= Emma Garo =

Solomon Islands lawyer

Emma Garo (also known as Emma Garo Ma’aramo) is a lawyer and currently Chief Magistrate in the Solomon Islands. She was one of the first qualified women lawyers in the country.

Garo worked as a senior defense legal officer for the Public Solicitors Office in the Solomon Islands before being appointed a principal magistrate in 2007.

In 2014 Garo was appointed a resident magistrate in the island state of Nauru. When her contract was not renewed in 2017, there was some suspicion that this was due to government interference as Garo had sentenced a number of anti-government demonstrators during her tenure.

Garo has also served as a magistrate and Deputy Chief Magistrate in the Honiara Central Magistrates’ Court. In 2017 she was sworn in as the Chief Magistrate, becoming the first female Chief Magistrate in Solomon Islands.

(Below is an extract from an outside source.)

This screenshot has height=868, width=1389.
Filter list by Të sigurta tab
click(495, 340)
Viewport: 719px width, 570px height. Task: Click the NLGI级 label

In 2018, Garo was named Woman of Courage. The United States Ambassador to Solomon Islands, Her Excellency Catherine Ebert-Gray presented the 2018 Woman of Courage Award to Garo in honor of her courage and bravery in advocating for women rights and the protection from domestic violence.

Garo's exemplary actions include her assistance in facilitating the escape of an American citizen facing abuse from her husband and the prosecution of her own brother for beating his wife.